In fact, Maple Finance has warned that the lending protocol may experience liquidity issues in its pools due to more withdrawal requests. Lenders may not be able to withdraw funds and must wait for borrowers to repay the loan.
Meanwhile, the price of Maple’s MPL token fell nearly 50% in June, with the current price trading at $15.81.
Maple Finance exposure to Celsius, Babel and 3AC
Maple Finance on June 22 said Orthogonal Trading, a delegate with a liquidity pool on Maple, offered a $10 million loan in USDC to Babel Finance from its liquidity pool on Maple. Additionally, Orthogonal has been in contact with Babel management since Babel halted withdrawals due to liquidity pressure. Additionally, the team promised to focus on protecting the interests of lenders.
Liquidity pools on Maple are facing a liquidity crunch due to liquidity pressure. The current loan balance in multiple pools is zero. Lenders typically deposit into a pool to earn interest on the pool’s cash. This interest is determined by the conditions set by the pool delegate and the borrowers. In return, lenders earn MPL rewards.

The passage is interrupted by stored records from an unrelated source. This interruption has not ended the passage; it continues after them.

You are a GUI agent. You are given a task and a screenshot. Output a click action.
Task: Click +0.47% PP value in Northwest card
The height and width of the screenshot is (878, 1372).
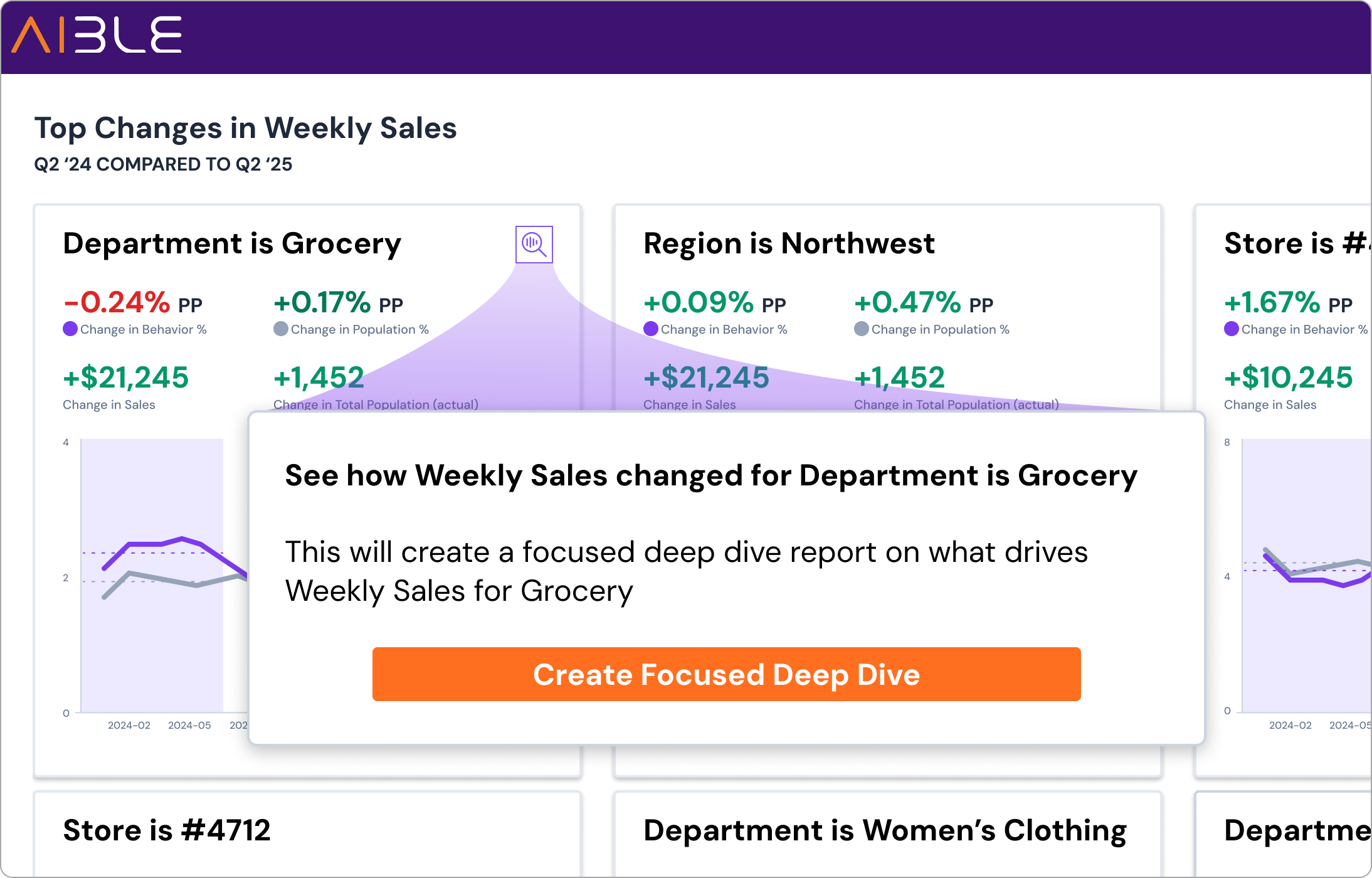tap(923, 303)
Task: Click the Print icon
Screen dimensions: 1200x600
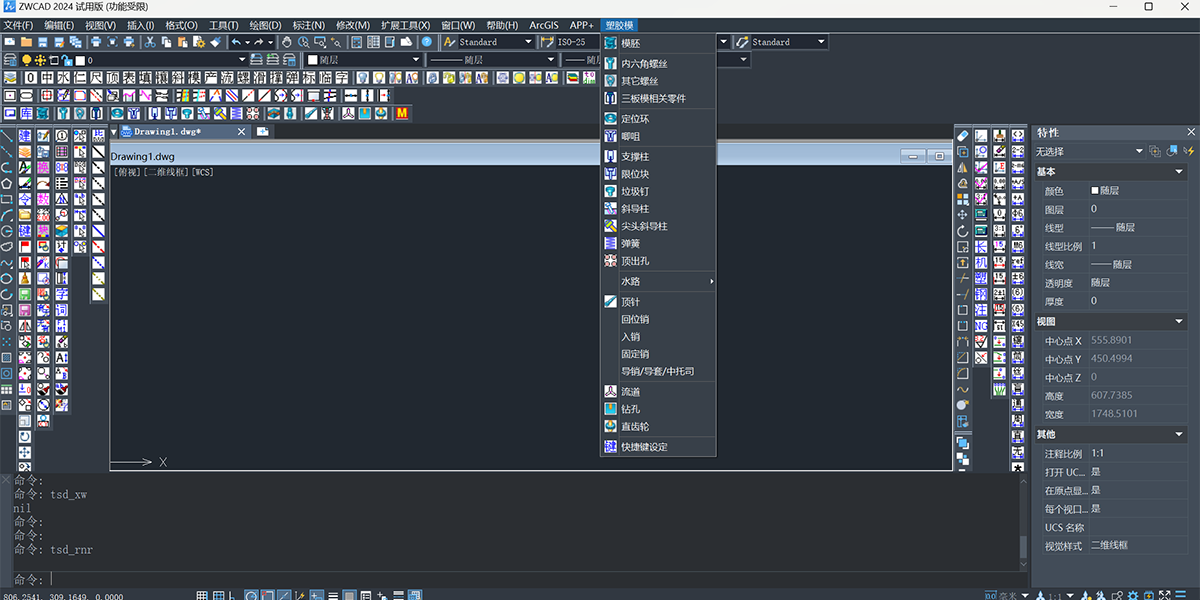Action: coord(96,42)
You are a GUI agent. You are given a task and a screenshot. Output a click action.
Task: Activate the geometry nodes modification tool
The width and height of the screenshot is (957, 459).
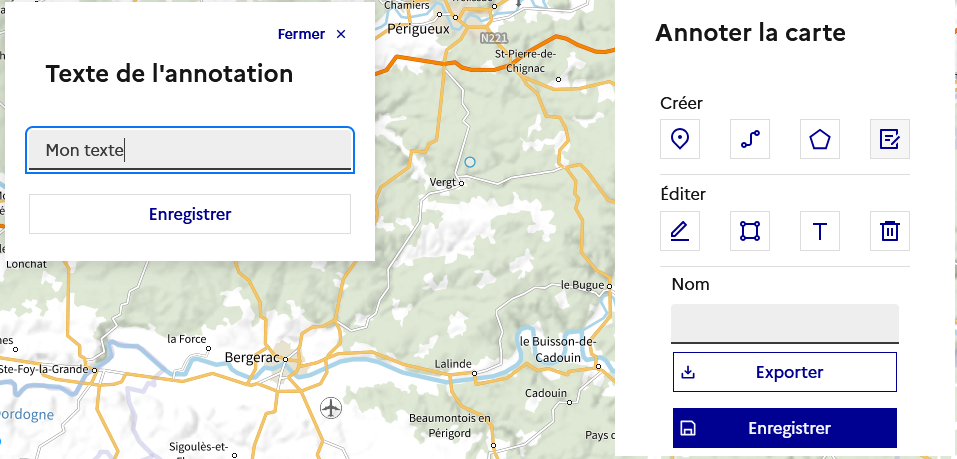750,231
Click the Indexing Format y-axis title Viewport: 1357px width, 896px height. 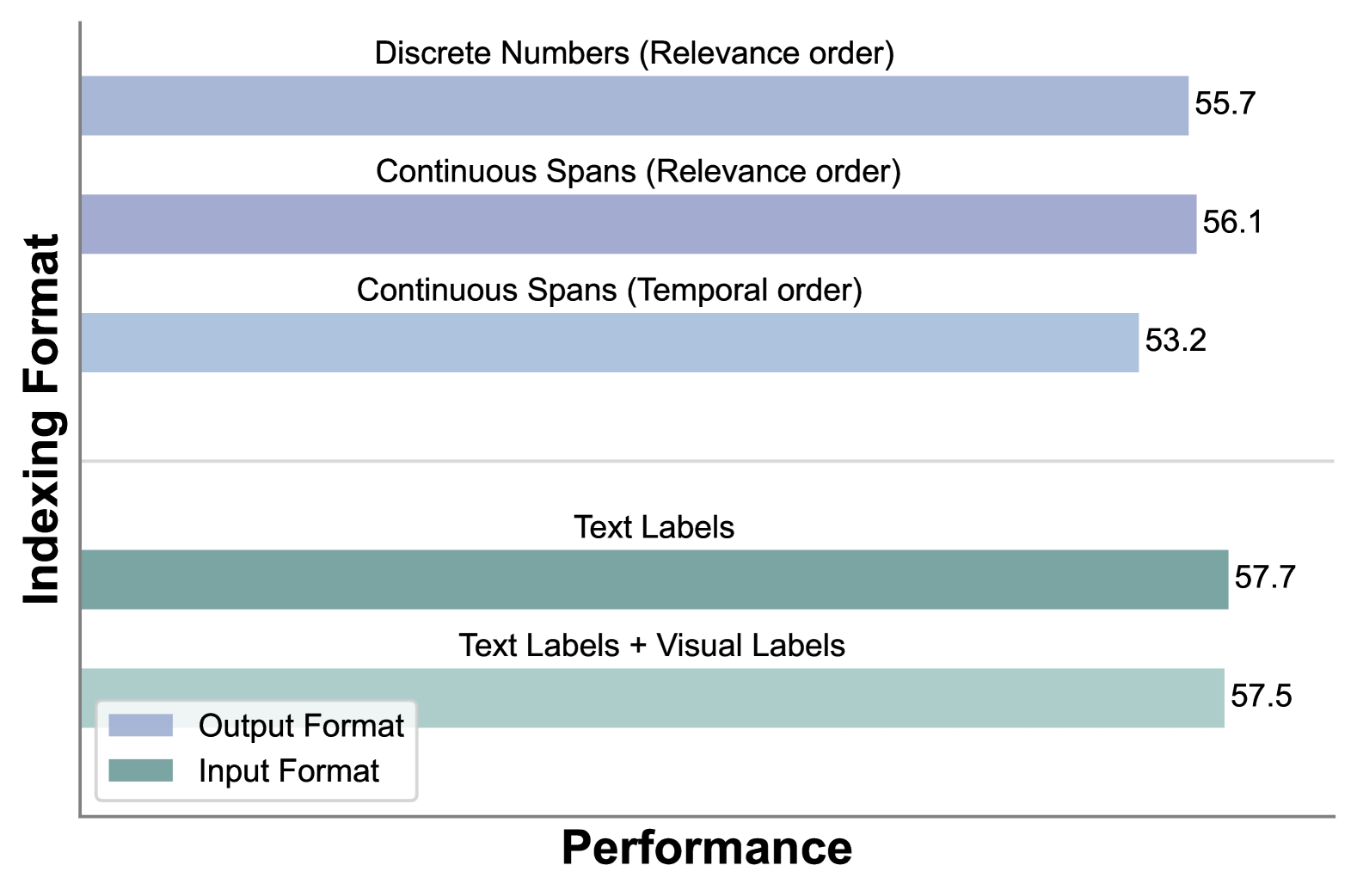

In response to the lack of insufficient liquidity, Maple Finance said:
“As loans come due over the coming weeks, repayments from borrowers will increase the capital available in the pools which can then be withdrawn by lenders. Lenders will continue to earn interest and MPL token rewards during this time.
Additionally, Maple announced that it has no direct exposure to Celsius and Three Arrows Capital. However, borrowers on Maple have confirmed minimal exposure to 3AC and Celsius. In addition, Maple will contact its borrowers and collect updated financial statements.
Maple Finance founder Sid Powell defends the platform
Maple Finance founder Sid Powell in a June 22 tweet said the platform has a more antifragile system than CeFi. He asserts that a default in one pool does not impact lenders in another pool.
“There may be a delay in withdrawals pending repayment of loans, but withdrawals cannot be unilaterally frozen, making them more predictable and we are working to reduce delays through better design of mechanisms.”